(Reading text)

Just when you thought the Joel Tenenbaum case couldn't get any wackier, Tenenbaum's counsel, Harvard Law Professor Charles Nesson, has now posted to his blog emails containing internal strategy discussions with several top copyleft academics in which those academics flatly reject Nesson's theory of the case. [UPDATE: Nesson appears to have removed the emails from his blog post on the morning of March 31. But...saved for posterity.] Those academics -- whom Nesson had planned to call as expert witnesses to testify on Tenenbaum's behalf -- tell Nesson in no uncertain terms that his plan to mount a fair use defense of Tenenbaum's peer-to-peer activities is a sure legal loser. And Stanford Law Professor Lawrence Lessig urges Nesson to argue for outright jury nullification: "whatever the law requires, We, the Jury, won’t allow it."
A sampling from the emails:
Lawrence Lessig, Professor, Stanford Law School:
I am surprised if the intent is to fight this case as if what joel did was not against the law. of course it was against the law, and you do the law too much kindness by trying to pretend (or stretch) “fair use” excuses what he did. It doesn’t. But if you want to argue it does, then I should think it a big mistake to include Terry on the team, or me for that matter. I have given literally hundreds of speeches where I expressly say p2p filesharing is wrong, and kids shouldn’t do it. I think FREE CULTURE says that more than a dozen times.
I should have thought instead this was a simple nullification case. Of course, it is practically impossible to frame and present a nullification case. despite the framers belief that nullification was an essential part of the jury right (at least in the context of criminal law), it has over the centuries been emaciated. but that’s the only honest frame for joel’s case — whatever the law requires, We, the Jury, won’t allow it.Terry Fisher, Professor, Harvard Law School:
I cannot, however, testify that Joel’s activity constitutes a fair use under current copyright law, because I don’t think it does. Thus, I’m worried by your statement that “our case is fair use.” I fear that what I have to say will not contribute to that assertion. Moreover, I will be subject to cross examination, in which I will have to say the opposite.

(End Reading text)
(Dataset section)

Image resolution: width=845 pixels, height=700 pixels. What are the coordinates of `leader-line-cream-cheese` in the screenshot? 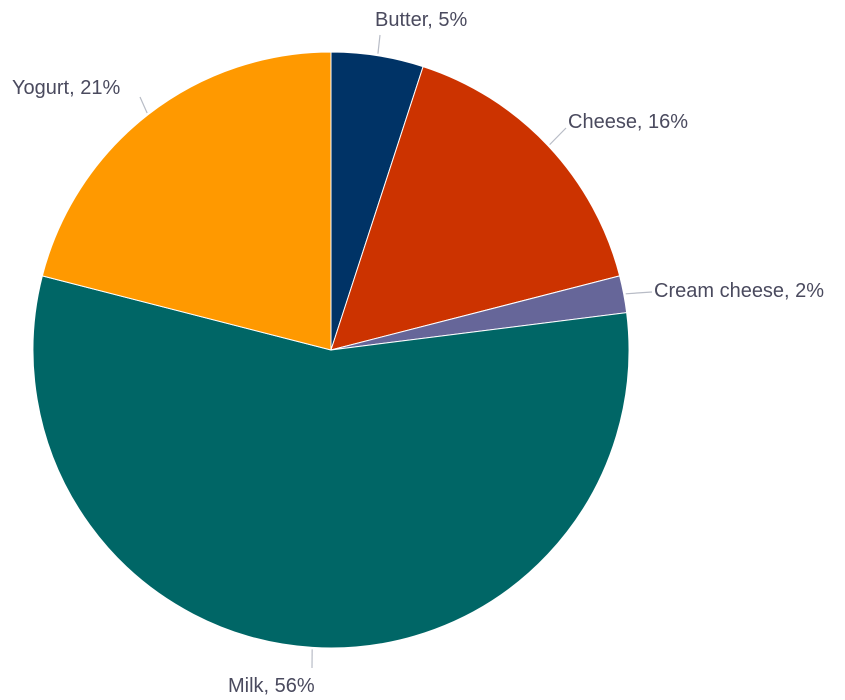 It's located at (639, 293).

(End Dataset section)

Your instructions
Copy the Tenenbaum case post from "I should have" to "say the opposite.". The listing comes from a source unrelated to the text.

Expected answer
I should have thought instead this was a simple nullification case. Of course, it is practically impossible to frame and present a nullification case. despite the framers belief that nullification was an essential part of the jury right (at least in the context of criminal law), it has over the centuries been emaciated. but that’s the only honest frame for joel’s case — whatever the law requires, We, the Jury, won’t allow it.Terry Fisher, Professor, Harvard Law School:
I cannot, however, testify that Joel’s activity constitutes a fair use under current copyright law, because I don’t think it does. Thus, I’m worried by your statement that “our case is fair use.” I fear that what I have to say will not contribute to that assertion. Moreover, I will be subject to cross examination, in which I will have to say the opposite.